Physical activity is difficult to measure directly. Three types of physical activity measures have been used in observational studies over the last 40 years. Most studies have relied on self-reported level of physical activity, as recalled by people prompted by a questionnaire or interview. A more objectively measured characteristic is cardiorespiratory fitness (also referred to as cardiorespiratory endurance) which is measured by aerobic power (see Chapter 2 for more information on measurement issues). Some studies have relied on occupation to classify people according to how likely they were to be physically active at work.
Epidemiologic studies of physical activity and health have compared the activity levels of people who have or develop diseases and those who do not. Cohort studies follow populations forward in time to observe how physical activity habits affect disease occurrence or death. In case-control studies, groups of persons who have disease and separate groups of people who do not have disease are asked to recall their previous physical activity. Cross-sectional studies assess the association between physical activity and disease at the same point in time. Clinical trials, on the other hand, attempt to alter physical activity patterns and then assess whether disease occurrence is modified as a result.

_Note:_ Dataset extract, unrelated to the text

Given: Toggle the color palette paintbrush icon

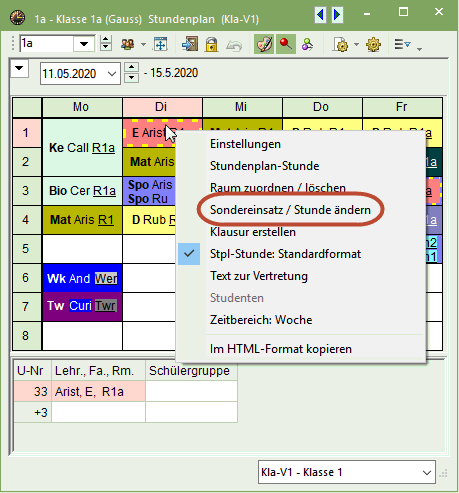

Results from epidemiologic studies can be used to estimate the relative magnitude or strength of an association between physical activity and a health outcome. Two such measures used in this chapter are risk ratio (RR) and odds ratio (OR). For these measures, an estimate of 1.0 indicates no association, when the risk of disease is equivalent in the two groups being compared. RR or OR estimates greater than 1.0 indicate an increase in risk; those less than 1.0 indicate a decreased risk. Confidence intervals (CI) reported with estimates of association indicate the precision of the estimate, as well as its statistical significance. When the CI range includes 1.0, the effect is considered likely to have occurred by chance; therefore the estimate of association is not considered statistically significantly different from the null value of 1.0.